In other words, if there are two different datatypes that each have two variants, in the dynamically-typed world all these four variants require distinct representations. In contrast, in the typed world their representations can overlap across types, because the static type system will ensure one type’s variants are never confused for that the another. Thus, types have a genuine space (saving representation) and time (eliminating run-time checks) performance benefit for programs.

Do Now!

It is conventional in computer science to have a space-time tradeoff. Instead, here we have a situation where we improve both space and time. This seems almost paradoxical! How is this possible?

This dual benefit comes at some cost to the developer, who must convince the static type system that their program does not induce type errors; due to the limitations of decidability, even programs that might have run without error might run afoul of the type system. Nevertheless, for programs for which this can be done, types provide a notable saving.

#### 29.5Types Versus Safety

To conclude, we have now identified two classifications for language:
1. Whether or not a language is typed, i.e., has static type checks.

2. Whether or not a language’s run-time system is safe, i.e., performs residual checks not done by a static system—of which there might not even be one).

Given two phenomena with two options each, this suggests there are four different kinds of languages:

 Safe Unsafe Typed ML, Java C, C++ Not Typed Python, Racket machine code

The entry for machine code is a little questionable because the language isn’t even typed, so there’s no classification to check statically. Similarly, there is arguably nothing to check for in the run-time system, so it must best be described as “not even unsafe”. However, in practice we do end up with genuine problems, such as security vulnerabilities that arise from being able to jump and execute from arbitrary locations that hold data.
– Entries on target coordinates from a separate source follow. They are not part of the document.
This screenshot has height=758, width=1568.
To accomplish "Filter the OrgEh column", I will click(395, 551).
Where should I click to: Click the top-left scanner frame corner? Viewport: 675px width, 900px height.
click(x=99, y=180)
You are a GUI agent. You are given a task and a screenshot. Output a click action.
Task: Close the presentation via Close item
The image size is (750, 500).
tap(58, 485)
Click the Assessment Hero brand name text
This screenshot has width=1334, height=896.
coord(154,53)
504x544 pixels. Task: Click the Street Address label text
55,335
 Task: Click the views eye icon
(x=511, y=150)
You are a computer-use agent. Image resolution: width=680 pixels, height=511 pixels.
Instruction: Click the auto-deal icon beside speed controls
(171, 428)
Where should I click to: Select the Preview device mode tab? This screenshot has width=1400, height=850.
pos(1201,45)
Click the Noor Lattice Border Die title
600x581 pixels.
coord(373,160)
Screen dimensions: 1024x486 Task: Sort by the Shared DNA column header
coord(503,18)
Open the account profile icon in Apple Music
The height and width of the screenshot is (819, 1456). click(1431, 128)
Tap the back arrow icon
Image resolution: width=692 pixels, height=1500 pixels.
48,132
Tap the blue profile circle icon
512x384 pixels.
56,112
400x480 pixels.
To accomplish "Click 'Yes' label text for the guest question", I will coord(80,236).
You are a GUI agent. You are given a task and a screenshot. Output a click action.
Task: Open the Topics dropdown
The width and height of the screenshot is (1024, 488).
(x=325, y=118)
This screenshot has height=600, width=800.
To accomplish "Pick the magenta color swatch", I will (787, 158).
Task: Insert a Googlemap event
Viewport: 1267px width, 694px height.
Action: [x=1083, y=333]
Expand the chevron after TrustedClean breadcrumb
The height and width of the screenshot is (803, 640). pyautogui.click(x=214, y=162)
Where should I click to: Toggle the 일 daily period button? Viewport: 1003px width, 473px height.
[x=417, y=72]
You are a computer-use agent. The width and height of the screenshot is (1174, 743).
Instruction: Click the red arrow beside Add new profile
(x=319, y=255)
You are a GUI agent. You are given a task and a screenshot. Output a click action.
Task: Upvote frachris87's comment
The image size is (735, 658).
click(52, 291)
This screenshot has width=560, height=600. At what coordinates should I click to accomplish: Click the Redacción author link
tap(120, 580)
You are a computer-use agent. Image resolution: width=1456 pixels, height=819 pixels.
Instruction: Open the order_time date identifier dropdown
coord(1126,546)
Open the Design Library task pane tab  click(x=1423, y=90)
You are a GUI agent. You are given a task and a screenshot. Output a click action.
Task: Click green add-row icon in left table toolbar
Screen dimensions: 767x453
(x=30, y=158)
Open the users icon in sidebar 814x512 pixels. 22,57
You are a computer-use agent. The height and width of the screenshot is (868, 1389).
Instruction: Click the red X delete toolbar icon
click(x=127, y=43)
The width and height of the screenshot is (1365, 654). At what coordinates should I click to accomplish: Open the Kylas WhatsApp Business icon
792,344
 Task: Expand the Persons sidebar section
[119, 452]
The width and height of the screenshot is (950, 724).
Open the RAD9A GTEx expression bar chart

That leaves the truly insidious corner, which languages like C and C++ inhabit. Here, the static type system gives the impression that values are actually segregated by type and checked for membership. And indeed they are, in the static world. However, once a programmer passes the type-checker there are no run-time checks. To compound the problem, the language offers primitives like arbitrary pointer arithmetic, making it possible to interpret data of one kind as data of another. As a result, we should have a special place of shame for languages that actively mislead programmers.

Exercise

Construct examples of C or C++ interpreting data of one kind as data of another kind.

Historically, people have sometimes used the phrase strong typing to reflect the kind of type-checking that ML and Java use, and weak typing for the other kinds. However, these phrases are at best poorly defined.

Do Now!

If you have ever used the phrases “strong typing” or “weak typing”, define them.

That’s what we thought. But thank you for playing.

Indeed, the phrases are not only poorly defined, they are also wrong, because the problem is not with the “strength” of the type checker but rather with the nature of the run-time system that backs them. The phrases are even more wrong because they fail to account for whether or not a theorem backs the type system.

It is therefore better to express our intent by sticking to these concepts: safety, typedness, and soundness. Indeed, we should think of this as a continuum. With rare exceptions, we want a language that is safe. Often, we want a language that is also typed. If it is typed, we would like it to be sound, so that we know that the types are not lying. In all these cases, “strong” and “weak” typing do not have any useful meaning.